[[ Input open ]]

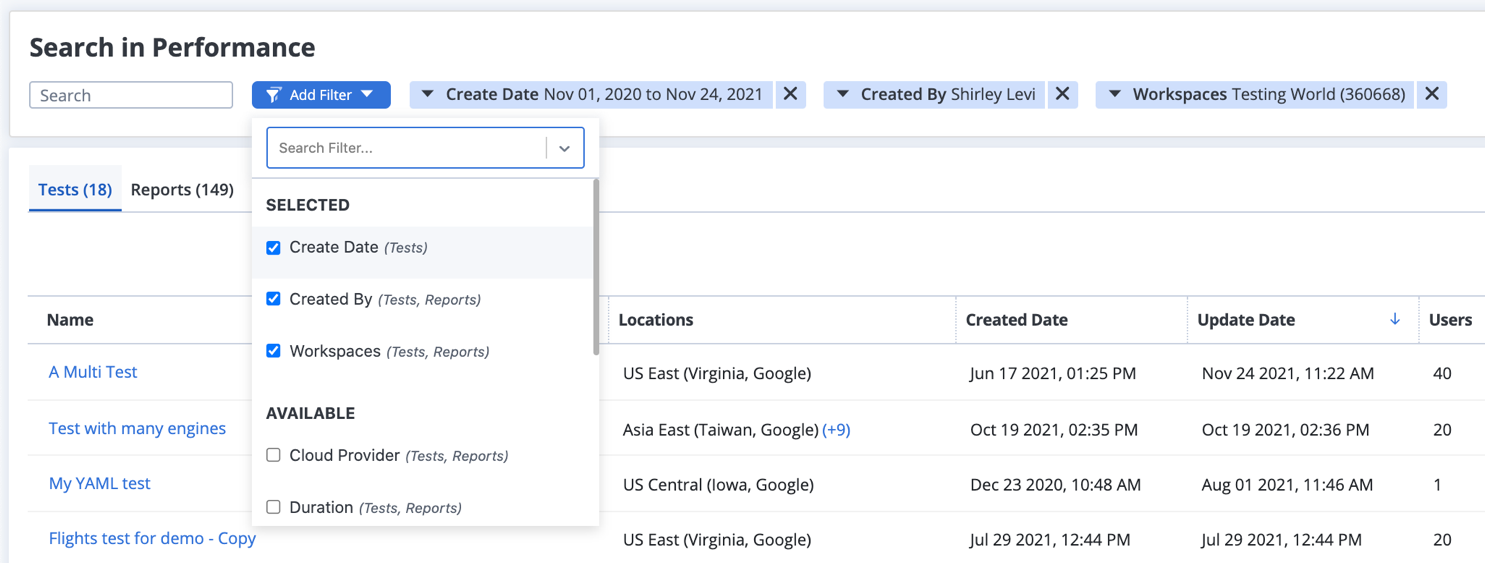The height and width of the screenshot is (563, 1485).
Task: Open the A Multi Test link
Action: [93, 372]
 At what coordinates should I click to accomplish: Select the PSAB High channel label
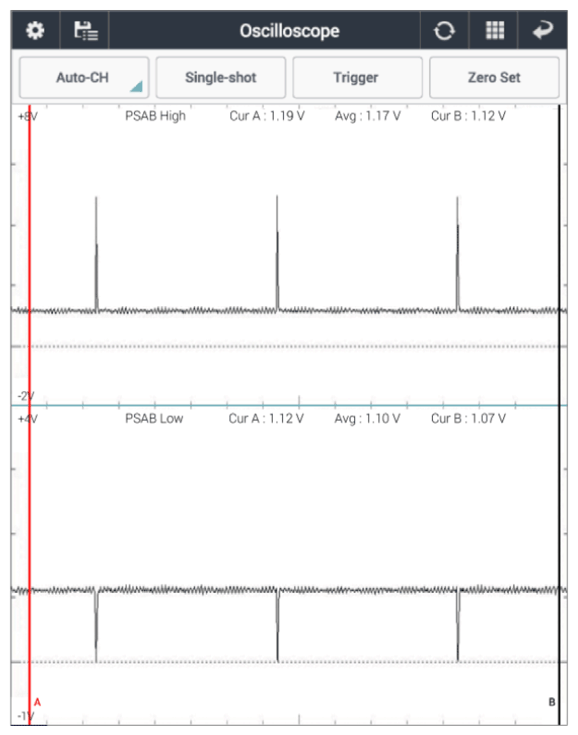tap(155, 116)
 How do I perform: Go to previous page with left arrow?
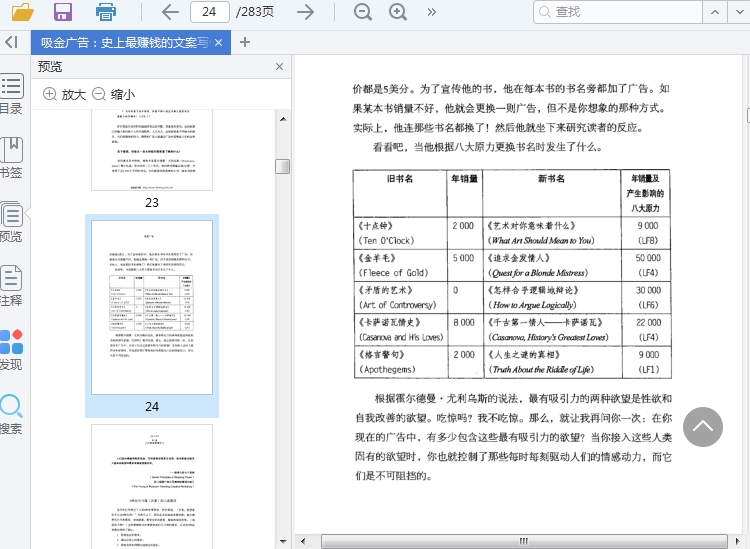coord(171,12)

[[ Input closed ]]

## Exercise objective
Retype the lines exactly as they appear, beginning with the line that contains "How do I perform: Go" and ending with the final line of the entries, and omit the pictures.

## Exercise result
 How do I perform: Go to previous page with left arrow?
coord(171,12)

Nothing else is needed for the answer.